Car accidents happen in an instant, but the consequences can last a lifetime. The steps a victim takes immediately after the accident can significantly impact how well they can recover from their injuries. Information is key to pursuing compensation, but what information should you collect?
More than four million people suffer serious injuries every year. Without proper preparation, victims cannot receive fair compensation for their injuries, so where does a victim start?
Following an accident, a victim should confirm that they are not in any danger and then call them to report the accident. While waiting for the police to arrive, there is a lot of evidence a victim can collect to help themselves, such as:
- Personal information – make sure you gather as much identifying information of the at-fault driver as possible. Information like a license plate, driver’s license, full name, phone number, and identifying features of their car can be precious.
- Video evidence – take a long, slow-panning video of the accident scene to document the immediate results.
- Witness testimony – testimony can change even a few hours after an event, record any witness testimony that you can find, and the witness’s contact information if you need to speak with them again.
- Police report information – once the police finish their duties at the scene of the accident, they should provide a report number soon after.
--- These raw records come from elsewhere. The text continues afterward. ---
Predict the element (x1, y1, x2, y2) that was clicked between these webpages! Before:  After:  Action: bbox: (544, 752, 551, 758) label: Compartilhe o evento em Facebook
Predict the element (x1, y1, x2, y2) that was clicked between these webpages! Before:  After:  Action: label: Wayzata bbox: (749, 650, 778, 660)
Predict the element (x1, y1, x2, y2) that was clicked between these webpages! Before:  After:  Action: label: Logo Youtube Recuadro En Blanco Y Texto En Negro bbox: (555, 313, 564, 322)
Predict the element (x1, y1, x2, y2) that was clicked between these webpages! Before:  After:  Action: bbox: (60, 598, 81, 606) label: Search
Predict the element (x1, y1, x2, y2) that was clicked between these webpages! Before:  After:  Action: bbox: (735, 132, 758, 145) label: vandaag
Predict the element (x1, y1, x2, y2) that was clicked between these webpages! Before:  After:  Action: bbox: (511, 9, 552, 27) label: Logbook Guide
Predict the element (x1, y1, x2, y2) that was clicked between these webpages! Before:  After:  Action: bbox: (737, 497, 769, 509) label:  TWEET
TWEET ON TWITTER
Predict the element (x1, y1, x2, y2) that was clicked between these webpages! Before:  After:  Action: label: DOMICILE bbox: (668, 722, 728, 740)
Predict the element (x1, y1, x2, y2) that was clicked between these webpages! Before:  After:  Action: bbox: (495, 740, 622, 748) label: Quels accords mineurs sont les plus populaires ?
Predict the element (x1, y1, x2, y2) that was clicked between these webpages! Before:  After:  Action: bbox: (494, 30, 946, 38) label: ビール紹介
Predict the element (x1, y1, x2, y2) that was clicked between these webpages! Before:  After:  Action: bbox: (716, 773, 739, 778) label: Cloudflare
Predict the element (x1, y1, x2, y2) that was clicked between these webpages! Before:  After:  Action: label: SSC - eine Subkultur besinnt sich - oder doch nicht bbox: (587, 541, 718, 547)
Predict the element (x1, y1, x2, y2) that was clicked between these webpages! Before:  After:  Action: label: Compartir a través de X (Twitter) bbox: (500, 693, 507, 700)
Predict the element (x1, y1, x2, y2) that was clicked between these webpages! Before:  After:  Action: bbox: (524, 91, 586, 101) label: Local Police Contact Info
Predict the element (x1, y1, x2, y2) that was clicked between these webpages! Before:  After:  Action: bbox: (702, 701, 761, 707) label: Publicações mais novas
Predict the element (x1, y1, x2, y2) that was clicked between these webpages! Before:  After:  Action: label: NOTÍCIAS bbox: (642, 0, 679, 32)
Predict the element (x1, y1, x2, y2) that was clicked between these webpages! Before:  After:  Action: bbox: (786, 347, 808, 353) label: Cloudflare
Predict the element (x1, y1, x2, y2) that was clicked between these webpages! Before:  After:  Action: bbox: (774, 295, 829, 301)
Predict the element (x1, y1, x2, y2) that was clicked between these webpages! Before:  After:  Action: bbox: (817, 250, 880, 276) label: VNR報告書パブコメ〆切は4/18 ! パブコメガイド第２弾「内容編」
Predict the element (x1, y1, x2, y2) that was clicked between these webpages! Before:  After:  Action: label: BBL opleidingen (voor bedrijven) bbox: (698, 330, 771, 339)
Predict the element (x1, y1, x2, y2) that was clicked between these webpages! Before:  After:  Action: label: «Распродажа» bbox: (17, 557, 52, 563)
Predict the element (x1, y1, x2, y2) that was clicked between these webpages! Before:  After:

This number will allow you to track any developments with the report at the police station.
Gathering information is essential, but not more important than your health. If you are too injured to collect data, do not strain yourself to do so. A personal injury attorney can help you collect available information afterward as well.
Action today can protect tomorrow
The information you can collect after an accident can become a powerful tool in your fair compensation pursuit. Make sure you gather information safely and thoroughly after your accident.